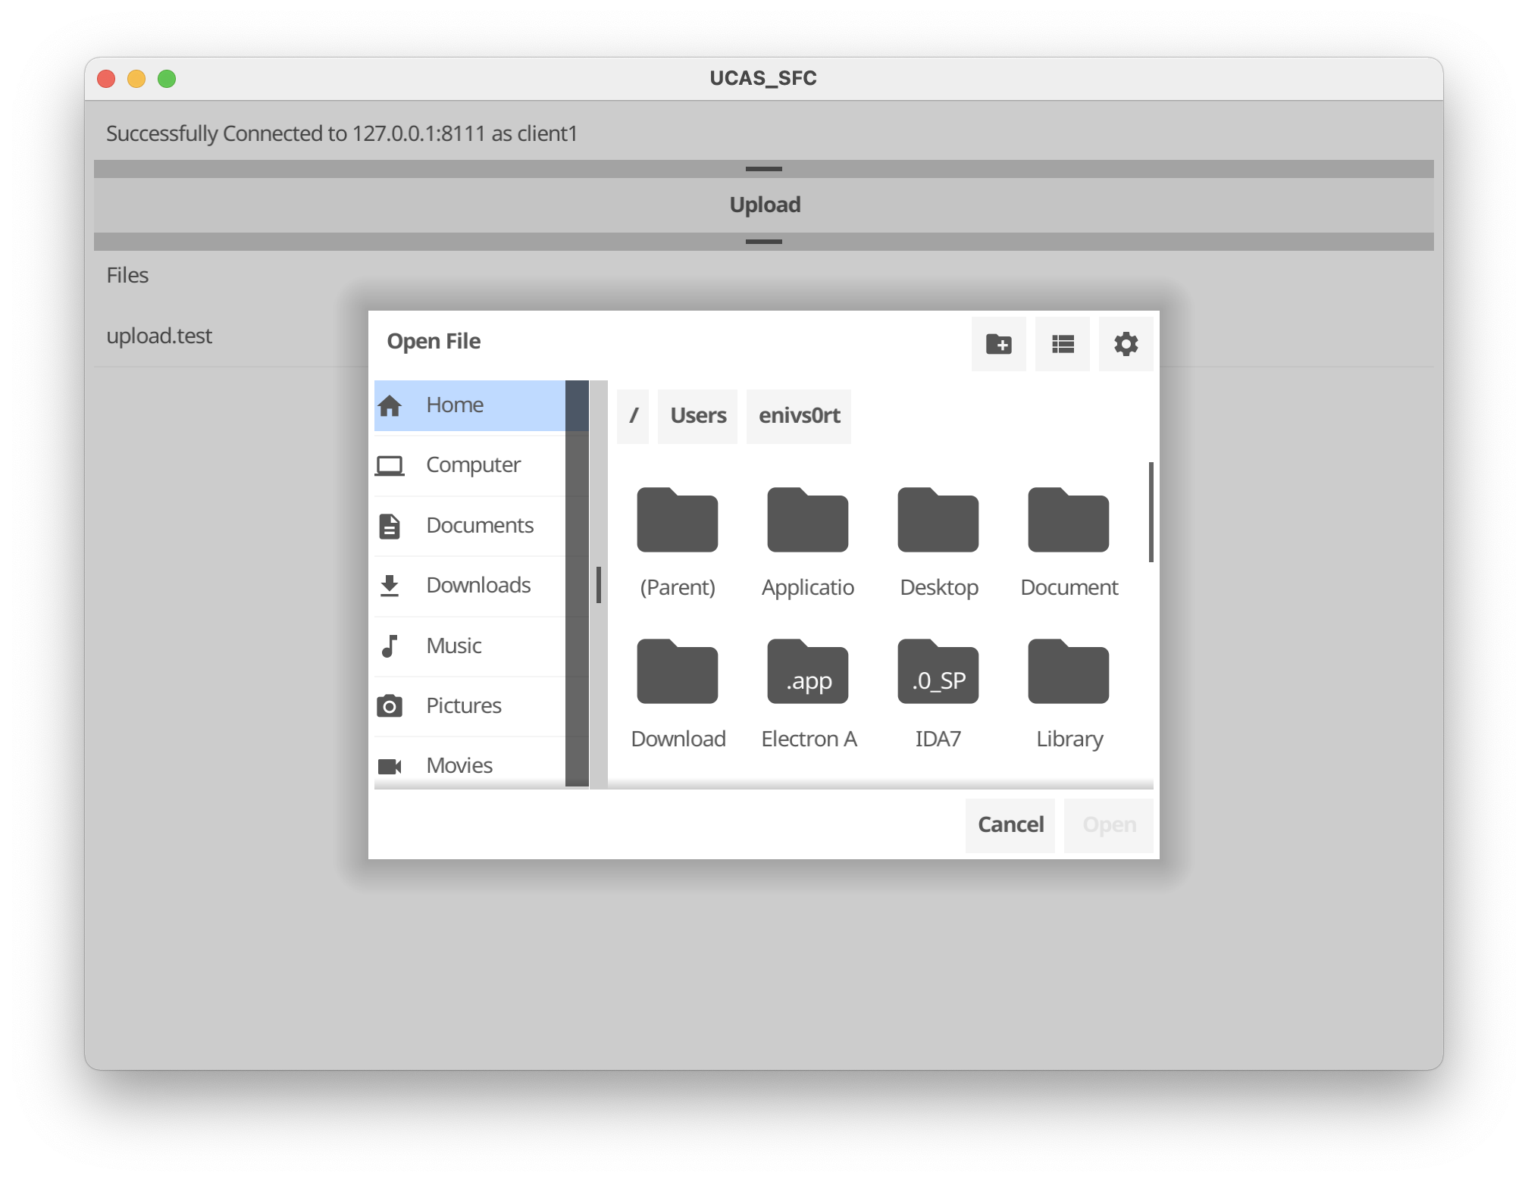Screen dimensions: 1528x1182
Task: Click the root slash breadcrumb
Action: [x=633, y=416]
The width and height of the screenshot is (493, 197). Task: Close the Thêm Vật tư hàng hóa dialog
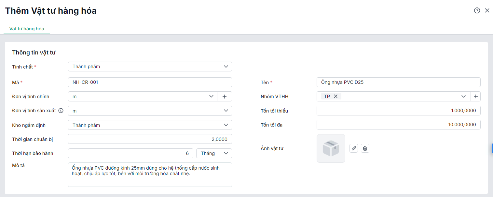click(x=487, y=10)

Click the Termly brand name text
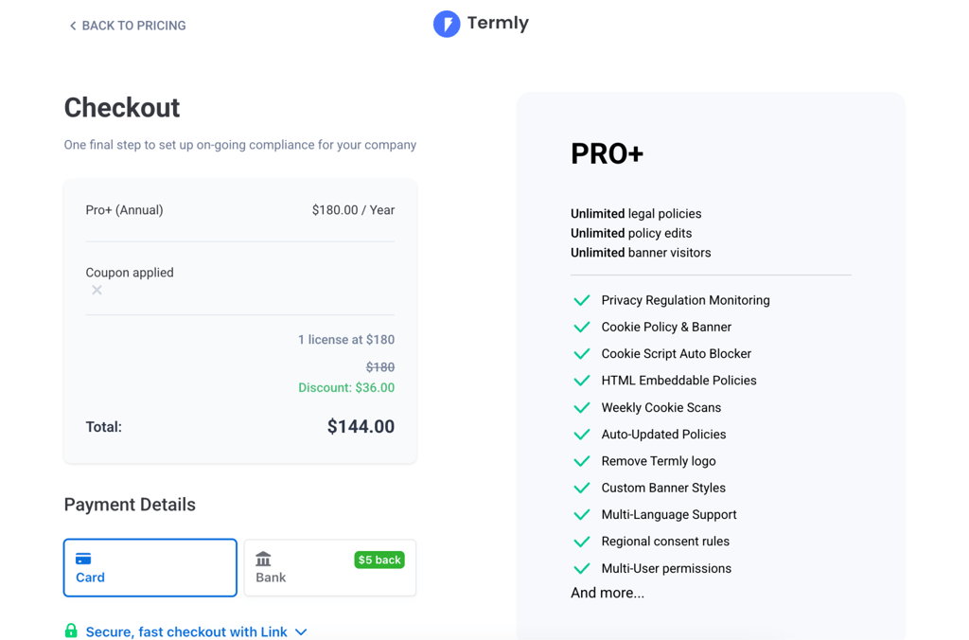pos(498,24)
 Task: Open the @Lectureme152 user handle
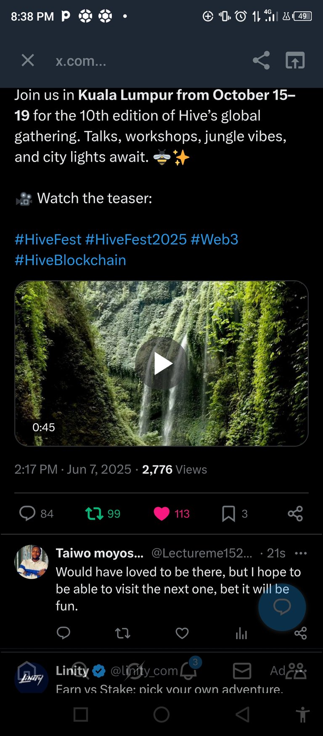(201, 553)
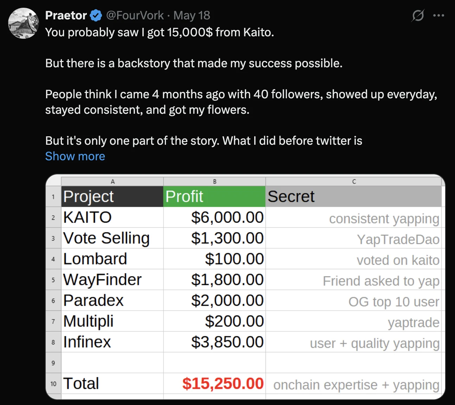
Task: Select row number 10 in spreadsheet
Action: click(53, 384)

Instruction:
Rewrite all the entries with "dialog" switched to "window" and everything else unchanged. Omit the pictures.

Correct output:
Screen dimensions: 1528x1182
Task: Click the root slash breadcrumb
Action: [x=633, y=416]
The width and height of the screenshot is (493, 197). Task: Close the Thêm Vật tư hàng hóa window
click(x=487, y=10)

Click the Termly brand name text
pos(498,24)
 Task: Open the @Lectureme152 user handle
(201, 553)
Task: Select row number 10 in spreadsheet
Action: click(53, 384)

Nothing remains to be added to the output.